Bror Julius Olsson Nordfeldt

Artist Biography

Bror Julius Olsson Nordfeldt was a modernist painter, etcher, block printer, and engraver. Born in Tulstorg, Sweden in 1878, he immigrated to the United States in 1891. In 1899, he enrolled in The Art Institute of Chicago, where he studied printmaking and painting. Between 1916 and 1920, he worked in Provincetown, Massachusetts, where he invented the “Provincetown Print,” a method for printing more than one color with a single impression. Nordfeldt also spent time in Santa Fe, New Mexico, where he focused on painting portraits as well as still lifes and landscapes. He is known for his abstract paintings, which are characterized by direct, energetic brushwork and reminiscent of the style of Paul Cézanne.
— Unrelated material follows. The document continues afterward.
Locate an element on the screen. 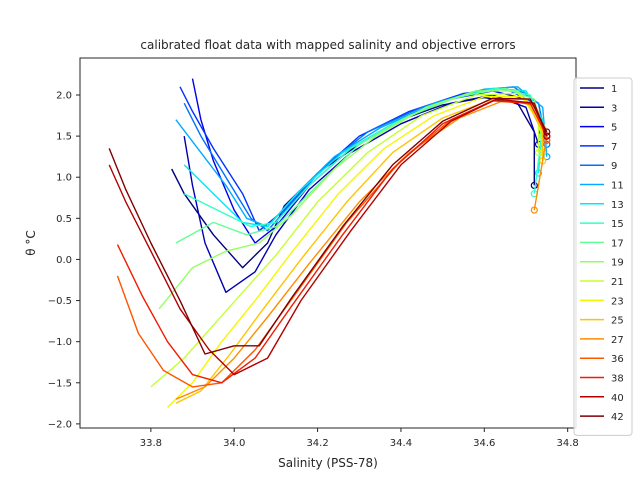 Image resolution: width=640 pixels, height=484 pixels. y-tick-label-1: −1.5 is located at coordinates (60, 384).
Nordfeldt participated in such notable exhibitions as the Panama-Pacific International Exposition in San Francisco in 1915, where he was awarded a medal, as well as The Art Institute of Chicago in 1926 and the Pennsylvania Academy of the Fine Arts in 1930. His work may be found in the collections of The Metropolitan Museum of Art in New York, New York, the Smithsonian American Art Museum in Washington, D.C., the New Mexico Museum of Art in Santa Fe, and the Philadelphia Museum of Art in Pennsylvania.